Task requirements » In the data below, rewrite the lines from the line with "You are a computer-use agent. Screen dimensions: 1039x1148" to the line with "(x=11, y=45)", changing every "eye icon" to "visibility icon" and leaving everything else untouched.

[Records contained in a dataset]

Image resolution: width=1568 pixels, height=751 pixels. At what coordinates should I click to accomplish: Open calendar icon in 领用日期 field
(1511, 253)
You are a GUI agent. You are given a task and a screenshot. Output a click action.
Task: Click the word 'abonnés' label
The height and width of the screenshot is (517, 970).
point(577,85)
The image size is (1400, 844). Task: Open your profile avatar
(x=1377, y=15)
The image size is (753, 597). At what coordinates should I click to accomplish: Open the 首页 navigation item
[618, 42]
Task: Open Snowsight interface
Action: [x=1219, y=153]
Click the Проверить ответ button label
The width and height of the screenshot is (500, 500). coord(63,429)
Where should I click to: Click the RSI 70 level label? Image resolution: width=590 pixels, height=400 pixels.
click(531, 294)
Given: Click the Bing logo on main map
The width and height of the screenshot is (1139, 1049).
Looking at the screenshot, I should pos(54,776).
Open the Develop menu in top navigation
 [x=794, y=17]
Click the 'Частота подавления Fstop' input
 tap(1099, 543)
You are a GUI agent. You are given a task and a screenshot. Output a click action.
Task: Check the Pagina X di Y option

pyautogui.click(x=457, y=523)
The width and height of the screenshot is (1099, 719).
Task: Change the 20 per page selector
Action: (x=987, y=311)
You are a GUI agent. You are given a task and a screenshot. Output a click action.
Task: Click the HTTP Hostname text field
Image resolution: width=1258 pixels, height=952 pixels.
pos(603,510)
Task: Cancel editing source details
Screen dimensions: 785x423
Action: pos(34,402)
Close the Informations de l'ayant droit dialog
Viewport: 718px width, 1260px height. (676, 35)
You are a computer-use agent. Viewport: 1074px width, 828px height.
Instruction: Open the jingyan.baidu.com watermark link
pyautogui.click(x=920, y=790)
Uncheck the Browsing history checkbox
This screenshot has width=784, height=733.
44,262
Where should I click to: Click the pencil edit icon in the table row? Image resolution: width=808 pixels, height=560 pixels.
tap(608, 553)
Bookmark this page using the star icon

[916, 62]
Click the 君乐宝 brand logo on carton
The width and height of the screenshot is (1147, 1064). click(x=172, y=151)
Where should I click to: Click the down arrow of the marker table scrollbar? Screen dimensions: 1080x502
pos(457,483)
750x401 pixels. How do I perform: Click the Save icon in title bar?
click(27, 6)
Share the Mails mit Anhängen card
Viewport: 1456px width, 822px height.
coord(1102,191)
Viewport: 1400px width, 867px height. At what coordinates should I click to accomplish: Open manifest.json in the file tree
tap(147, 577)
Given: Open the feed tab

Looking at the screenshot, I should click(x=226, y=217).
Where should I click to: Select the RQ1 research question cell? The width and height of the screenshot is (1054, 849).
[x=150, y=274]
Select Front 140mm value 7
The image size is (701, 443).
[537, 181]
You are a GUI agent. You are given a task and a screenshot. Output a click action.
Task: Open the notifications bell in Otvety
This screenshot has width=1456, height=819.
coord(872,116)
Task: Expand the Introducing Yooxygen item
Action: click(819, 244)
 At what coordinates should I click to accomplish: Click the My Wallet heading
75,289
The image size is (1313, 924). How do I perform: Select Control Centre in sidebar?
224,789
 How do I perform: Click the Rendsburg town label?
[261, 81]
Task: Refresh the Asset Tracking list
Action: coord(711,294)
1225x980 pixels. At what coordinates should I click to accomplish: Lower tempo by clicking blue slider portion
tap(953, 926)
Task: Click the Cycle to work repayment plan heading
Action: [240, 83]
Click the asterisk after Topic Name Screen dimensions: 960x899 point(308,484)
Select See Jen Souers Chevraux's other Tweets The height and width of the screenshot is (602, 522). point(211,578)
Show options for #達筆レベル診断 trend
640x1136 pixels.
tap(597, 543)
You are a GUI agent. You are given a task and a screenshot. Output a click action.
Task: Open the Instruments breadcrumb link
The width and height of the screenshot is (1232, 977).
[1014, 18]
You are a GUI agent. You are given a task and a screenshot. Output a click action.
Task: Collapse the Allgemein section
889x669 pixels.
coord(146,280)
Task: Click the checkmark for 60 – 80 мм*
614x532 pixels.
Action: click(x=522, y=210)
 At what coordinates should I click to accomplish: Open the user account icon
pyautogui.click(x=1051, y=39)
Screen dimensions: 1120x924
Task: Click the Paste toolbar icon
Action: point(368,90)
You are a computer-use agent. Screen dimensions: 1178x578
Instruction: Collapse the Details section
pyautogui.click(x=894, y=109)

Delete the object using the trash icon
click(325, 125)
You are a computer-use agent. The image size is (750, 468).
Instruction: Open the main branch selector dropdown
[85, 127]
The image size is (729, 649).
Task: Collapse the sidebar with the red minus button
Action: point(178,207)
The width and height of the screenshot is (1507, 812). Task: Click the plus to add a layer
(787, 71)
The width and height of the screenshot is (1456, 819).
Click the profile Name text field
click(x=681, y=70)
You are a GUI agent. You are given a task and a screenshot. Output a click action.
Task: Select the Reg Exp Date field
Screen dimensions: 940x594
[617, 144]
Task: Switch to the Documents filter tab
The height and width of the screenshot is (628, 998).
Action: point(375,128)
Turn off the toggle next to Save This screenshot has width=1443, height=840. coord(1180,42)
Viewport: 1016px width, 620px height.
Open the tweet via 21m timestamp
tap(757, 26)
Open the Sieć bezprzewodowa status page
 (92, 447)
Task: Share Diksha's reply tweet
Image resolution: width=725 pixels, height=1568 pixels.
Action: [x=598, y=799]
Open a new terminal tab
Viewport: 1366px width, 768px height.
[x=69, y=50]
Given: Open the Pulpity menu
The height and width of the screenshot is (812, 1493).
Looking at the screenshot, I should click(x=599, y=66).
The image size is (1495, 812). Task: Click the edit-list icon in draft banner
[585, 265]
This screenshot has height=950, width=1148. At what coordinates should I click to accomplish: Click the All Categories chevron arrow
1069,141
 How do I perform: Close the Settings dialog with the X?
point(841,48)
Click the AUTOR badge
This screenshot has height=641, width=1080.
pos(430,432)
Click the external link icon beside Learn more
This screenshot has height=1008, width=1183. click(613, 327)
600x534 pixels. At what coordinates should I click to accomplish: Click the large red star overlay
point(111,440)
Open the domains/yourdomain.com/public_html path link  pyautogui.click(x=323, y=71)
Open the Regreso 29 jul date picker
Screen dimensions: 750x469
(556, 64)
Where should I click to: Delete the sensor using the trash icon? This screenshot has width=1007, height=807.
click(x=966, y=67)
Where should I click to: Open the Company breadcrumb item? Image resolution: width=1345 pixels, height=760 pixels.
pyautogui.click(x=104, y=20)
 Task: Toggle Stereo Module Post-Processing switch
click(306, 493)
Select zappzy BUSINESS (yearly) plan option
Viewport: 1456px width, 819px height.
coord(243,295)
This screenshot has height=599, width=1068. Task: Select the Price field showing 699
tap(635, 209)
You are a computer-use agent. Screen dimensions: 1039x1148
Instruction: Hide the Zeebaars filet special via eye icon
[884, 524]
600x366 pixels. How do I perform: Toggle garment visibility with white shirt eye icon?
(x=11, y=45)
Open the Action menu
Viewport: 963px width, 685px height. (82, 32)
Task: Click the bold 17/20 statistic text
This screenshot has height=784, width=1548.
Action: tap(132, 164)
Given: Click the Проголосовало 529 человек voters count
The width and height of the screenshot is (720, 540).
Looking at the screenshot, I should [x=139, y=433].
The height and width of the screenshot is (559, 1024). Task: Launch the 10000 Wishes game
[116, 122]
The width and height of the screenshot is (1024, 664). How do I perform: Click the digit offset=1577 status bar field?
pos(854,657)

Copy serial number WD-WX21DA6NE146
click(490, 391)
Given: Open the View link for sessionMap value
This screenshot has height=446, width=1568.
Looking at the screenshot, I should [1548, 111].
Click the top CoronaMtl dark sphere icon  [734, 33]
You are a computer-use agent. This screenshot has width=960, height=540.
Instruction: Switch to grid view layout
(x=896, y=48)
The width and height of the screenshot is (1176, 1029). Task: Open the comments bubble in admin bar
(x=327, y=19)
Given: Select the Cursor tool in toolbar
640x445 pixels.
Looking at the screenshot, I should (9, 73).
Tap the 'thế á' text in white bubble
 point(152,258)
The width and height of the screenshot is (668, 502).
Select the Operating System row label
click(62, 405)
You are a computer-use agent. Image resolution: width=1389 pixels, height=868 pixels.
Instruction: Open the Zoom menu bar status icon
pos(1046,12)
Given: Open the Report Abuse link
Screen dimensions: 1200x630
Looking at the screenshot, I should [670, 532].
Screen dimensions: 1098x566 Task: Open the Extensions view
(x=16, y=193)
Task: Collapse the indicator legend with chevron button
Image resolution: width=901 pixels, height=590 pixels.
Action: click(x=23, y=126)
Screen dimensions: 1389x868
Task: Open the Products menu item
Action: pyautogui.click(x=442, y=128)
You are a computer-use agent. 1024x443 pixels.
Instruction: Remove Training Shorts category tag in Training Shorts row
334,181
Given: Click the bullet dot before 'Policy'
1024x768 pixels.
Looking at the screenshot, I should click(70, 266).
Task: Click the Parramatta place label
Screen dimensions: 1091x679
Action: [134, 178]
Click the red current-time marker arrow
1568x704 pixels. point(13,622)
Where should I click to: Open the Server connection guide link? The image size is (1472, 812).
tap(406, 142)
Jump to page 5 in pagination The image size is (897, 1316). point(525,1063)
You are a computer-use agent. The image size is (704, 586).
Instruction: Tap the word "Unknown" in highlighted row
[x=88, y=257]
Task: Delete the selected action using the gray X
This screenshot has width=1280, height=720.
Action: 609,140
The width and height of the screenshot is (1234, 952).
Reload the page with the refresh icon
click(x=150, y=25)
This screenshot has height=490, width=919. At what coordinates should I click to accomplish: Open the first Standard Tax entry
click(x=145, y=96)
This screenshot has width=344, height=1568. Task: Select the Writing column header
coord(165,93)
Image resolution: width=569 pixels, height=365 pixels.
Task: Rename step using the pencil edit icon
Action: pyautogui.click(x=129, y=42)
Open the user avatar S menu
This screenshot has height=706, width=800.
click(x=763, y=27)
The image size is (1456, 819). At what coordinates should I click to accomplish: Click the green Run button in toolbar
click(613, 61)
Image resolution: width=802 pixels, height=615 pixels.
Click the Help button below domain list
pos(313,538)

Complete response »
You are a computer-use agent. Screen dimensions: 1039x1148
Instruction: Hide the Zeebaars filet special via visibility icon
[884, 524]
600x366 pixels. How do I perform: Toggle garment visibility with white shirt visibility icon?
(x=11, y=45)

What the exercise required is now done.